指に痛みがあったこととか、でも あのギリシャ鼻の人は、キュベレに飲まれたんじゃねーの? ってこととかを話してみる。


「... あの人を撃ったのは、死神だろ?」


泰河が、ゾイやジェイドと 話してるのを見ながら

朋樹が答えたことに「うん」て

ただ ほけっ と頷いたけど、あっ!ってなった。


そうだ... 奈落は 天に属するけど

その位置は 天より下位。

アバドンは、天の法の下にいる。


なら、死神が獲った 人間の魂の権利は

奈落の蝗が体内にいる っていう アバドンの契約より、第六天ゼブルから派遣される死神の方に 優先されるんじゃ... ?


シェムハザが、泰河に聞いた話だと

死神は泰河に “獲ったのは オレだ” って言ったみたいだけど、それは “泰河が殺ったんじゃない” って意味だけじゃねーのかも。


「キュベレには飲まれてない ってこと?」


「かもな。だから、河川敷で あの人が泰河の影に立った時、おまえの精霊だと思ったんだよ。

でも それなら、おまえの影に立つよな?」


「そー。それはオレも 同じように思ったんだけど

精霊なのか 獣なのかは、分かんなくってさぁ」


だいたい、この精霊自体が よく分かんねーし。

コヨーテの琉地とか、風の精霊 地の精霊は

傍に来た時も、何か頼む時も

“琉地” とか、“風” “地” って、個別に存在が分かるんだけど、誰かの形になる白い靄は、違う気がする。その都度 “違う誰か”。


師匠のヒポナにも、電気の精霊って聞いてるけど

こいつが影に立った時、“電気の精霊” じゃなくて

“誰か来た” っていう感覚。

喚ばなくても勝手に出るし、一人じゃなくて

大人数いっぱいで出る時もあるしさぁ。


じゃあ、霊が降りるための依代ヨリシロなのか?... って

考えると、そうじゃない気もする。


「あの人が、泰河の獣を使ったんじゃねーの?」


「いや使えねぇだろ。
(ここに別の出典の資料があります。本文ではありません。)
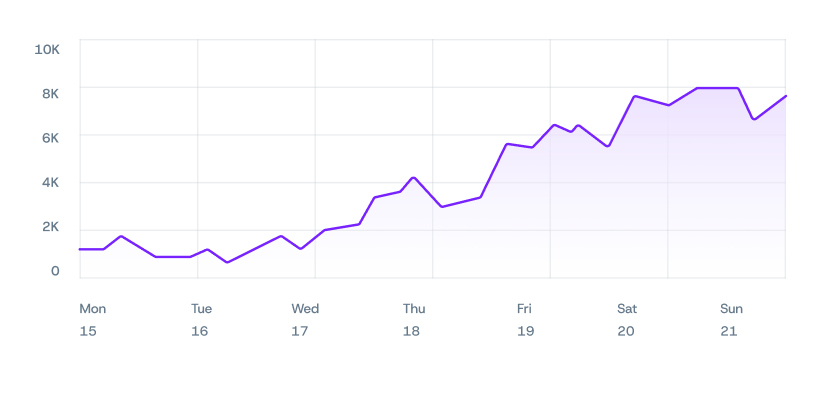This screenshot has height=417, width=819.
Task: Select the Tue day label
Action: click(x=201, y=309)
何で そうなるんだよ?」


朋樹、シラケたツラで即答してるし。

うーん... 考えたら そうだよなぁ。

獣は 誰にでも使える訳じゃねーんだし...


気を取り直したっぽくて

「あの人が泰河に言わせた、“生きて護ってほしい” って 言葉は、あの人の意思だよな?」って

ちょっと ずらした方向から聞いてきた。


「うん、そう思うぜ。

けど あの時はさぁ、オレも蒼玉に そう言いたかったし、泰河も思ったんじゃねーの?」って

答えたら


「そうだな... 確かに。小さい子がいるのに って

オレも思ったしな。それで、泰河や おまえが

あの人の意思と呼応した とするだろ?

おまえの影に立ったんだったら、精霊だ。

何も引っ掛からない。

泰河の後ろに立ったのが 問題なんだよな」って

言うし。


「だから、最初から そー 言ってんじゃん」


「うるせぇな。最後まで聞けよ。

前に 里でも話したけど

これは、獣が おまえの精霊を読み込んでて

“おまえの精霊になった” って ことなのか?」


「へっ?」


... 獣が、オレの精霊を “使った” んじゃなくて

迦楼羅や阿修羅の姿になったように

オレの精霊に “なった” ってこと?


それで、精霊が オレの影に立つように

泰河の影に立って

精霊がするようなこと... 霊の意思を伝えたりってことをした ってことなのかよ?


「じゃあ あれって、精霊じゃなくて、獣?」


「オレが聞いてんだよ。

精霊のことは、おまえの方が 解るだろ?

精霊だったのか?」


「えー? オレも わかんねーしぃー。

そういうの、ヒポナに聞いてくれよー。

精霊のことも よくわかんねーのにさぁ

獣のことなんか、もっと わかる訳ねーじゃん」


「おまえなぁ... 」って なんか言いかけた朋樹は

どうせ言っても不毛だ と 気付いたらしくて

「とりあえずだけどな、獣が精霊になった って

仮定するだろ?」って、話を進めだした。

朋樹、オレの扱いに慣れたよなー。


で、「獣は、死神にもなると思うか?」って

もう全然 分からねーことを言った。